On boys’ names, we had narrowed it down to thirty. My favourite was George, but because her favourite was Albert, which is French and makes me think of pierced foreskins, I had to agree that we would cancel out favourites. Next was my Kit (after the car in Knight Rider, thereby guaranteeing my unborn child a life of success and coolness of which I could only ever have dreamed), knocked out by her Finbar. Neo and Ralph went the same way, but for a long time we found common ground on Elijah.
‘Elijah,’ I had announced proudly to Johnson in the pub. ‘Elijah Walker.’
He’d looked at me coldly, looked at his pint forlornly and said, ‘Poor kid. Poor, poor kid, with his poncey parents and his ridiculous name that will follow him through life ruining any chance he ever had of not being judged. Another pint?’
That left us with deadlock, so we decided to put t
he whole terrible matter on hold until nearer the time. And then we got nearer the time and were no closer to resolution. Then the time came and went. And now we are the proud owners of an unnamed child and the grandparents are appalled.

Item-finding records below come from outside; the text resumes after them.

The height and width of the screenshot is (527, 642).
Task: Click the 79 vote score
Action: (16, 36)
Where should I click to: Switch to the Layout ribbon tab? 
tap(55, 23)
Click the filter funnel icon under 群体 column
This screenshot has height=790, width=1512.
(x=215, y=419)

Back in the ward, Isabel is sleeping. So is Bump. Ahhh, they are so sweet. Look at him with his little head. His tiny little head. Is it too little? It looks very small. So do his arms. His arms are too short. Oh, God, a short-armed son. Didn’t Hitler go off the rails because of his short arms? I can’t remember. I’m so tired.

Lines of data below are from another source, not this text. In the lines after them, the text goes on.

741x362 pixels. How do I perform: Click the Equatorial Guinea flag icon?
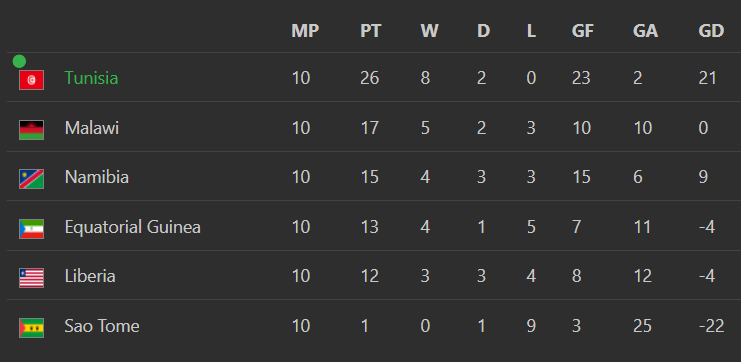pyautogui.click(x=31, y=229)
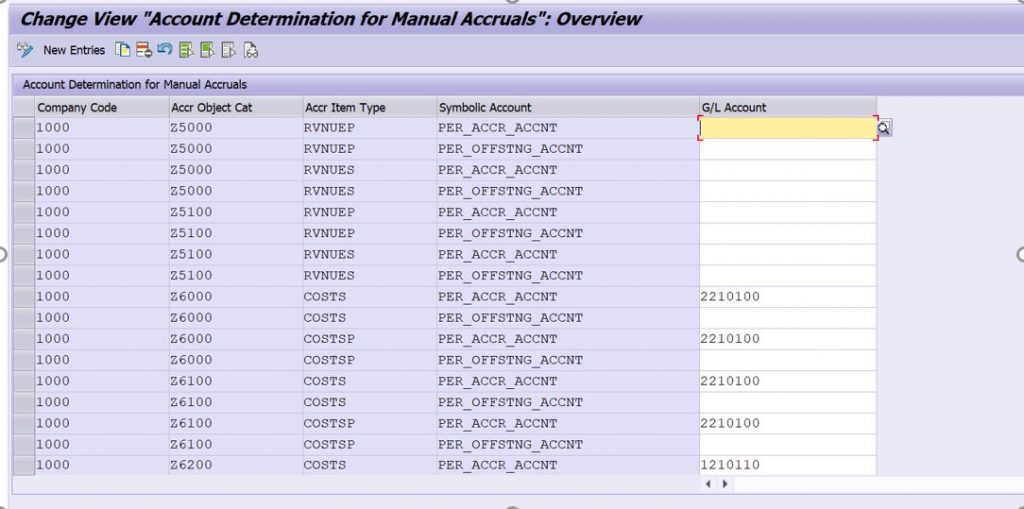This screenshot has height=509, width=1024.
Task: Click the Delete row icon
Action: pyautogui.click(x=144, y=50)
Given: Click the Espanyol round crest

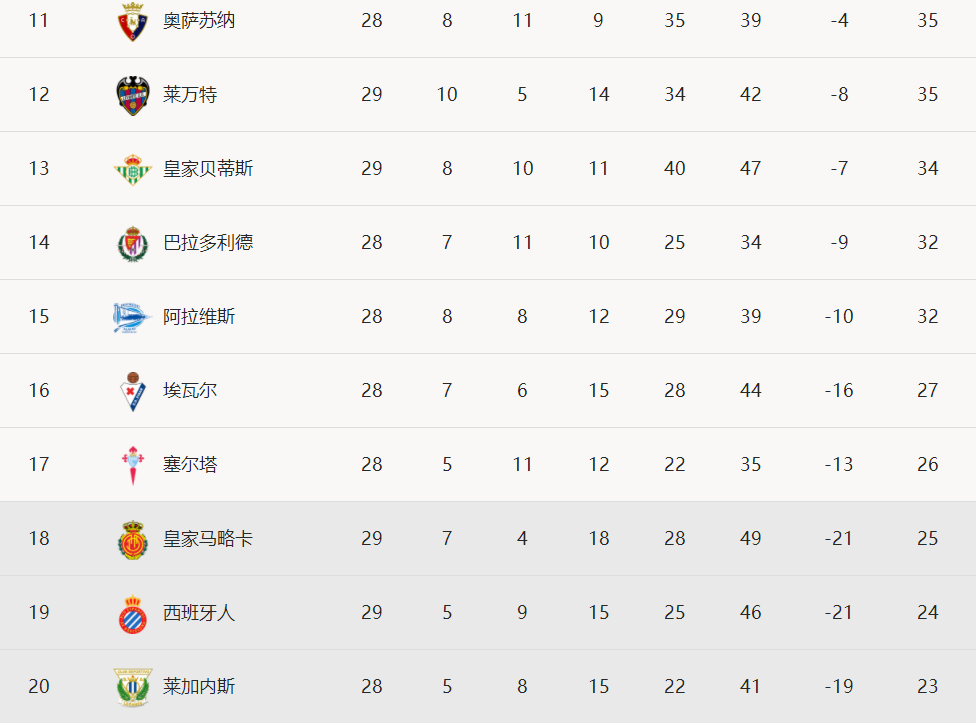Looking at the screenshot, I should (x=133, y=613).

‘Darling, you’re hurting my stomach.’
‘What? Who? How? Oh, God. I’m sorry.’ I had nodded off on the chair and slumped forward on to the recently dissected stomach of my wife. ‘I’m so, so, so, so, so sorry. Are you okay? Should I get the doctor? Shall I press that emergency button?’
‘It’s fine. I’m fine. Look at your beautiful son’.

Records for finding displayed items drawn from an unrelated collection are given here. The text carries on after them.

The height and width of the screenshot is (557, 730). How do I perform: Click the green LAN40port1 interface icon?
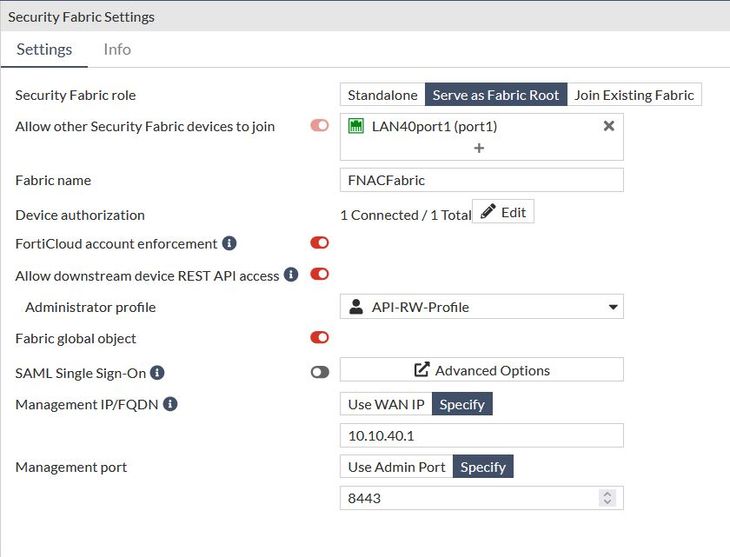(356, 126)
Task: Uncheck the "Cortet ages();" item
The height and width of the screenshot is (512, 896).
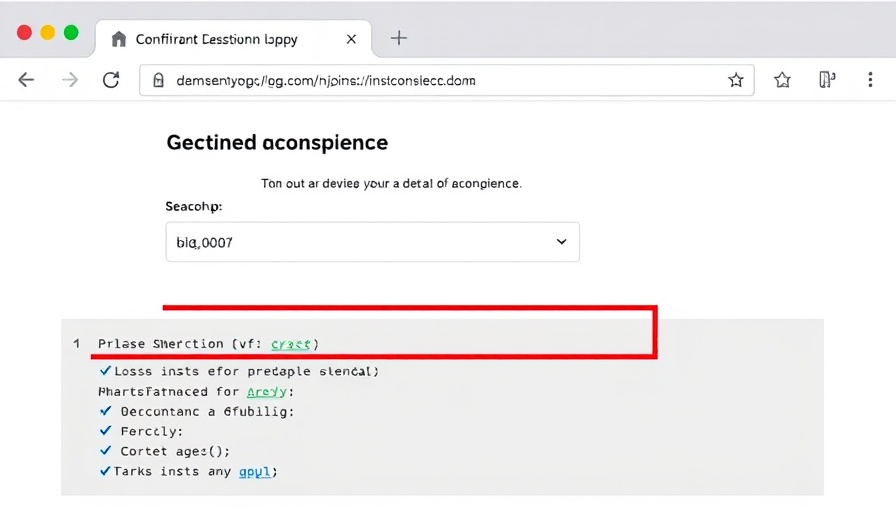Action: [105, 451]
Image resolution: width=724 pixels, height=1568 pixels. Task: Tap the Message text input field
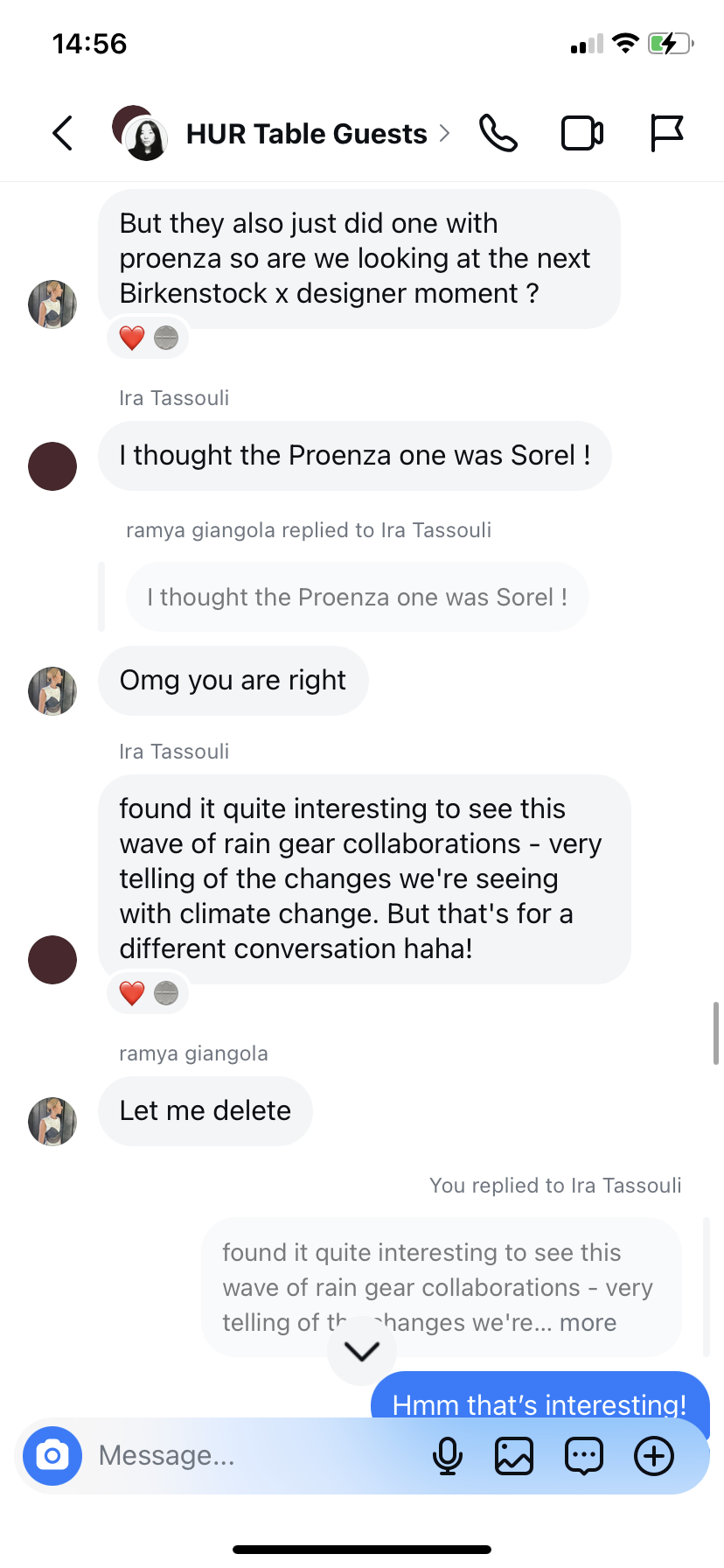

And there he is, looking straight at me. Possibly. Hard to tell, though. He has a glazed expression. He looks a bit dopey. Oh, God, is he simple? Will he still be living with us when he is forty, in an anorak, untouched by women, untroubled by a career, enthused by nothing but trains and their sequential numbering system. Oh, God.
He hiccups and there is a flicker of alertness. No, it’s fine. Everything is fine. And we are all alive. ‘I love you, darling. Happy new year.’
‘Darling? Darling? DARLING!’
‘What? What happened?’
‘You fell on my stomach again.’
‘Oh, God. I’m so, so, so, so—’
‘Why don’t you go home, have a rest, get the bag of things I told you not to forget last night and come back? Bump and I will be fine.’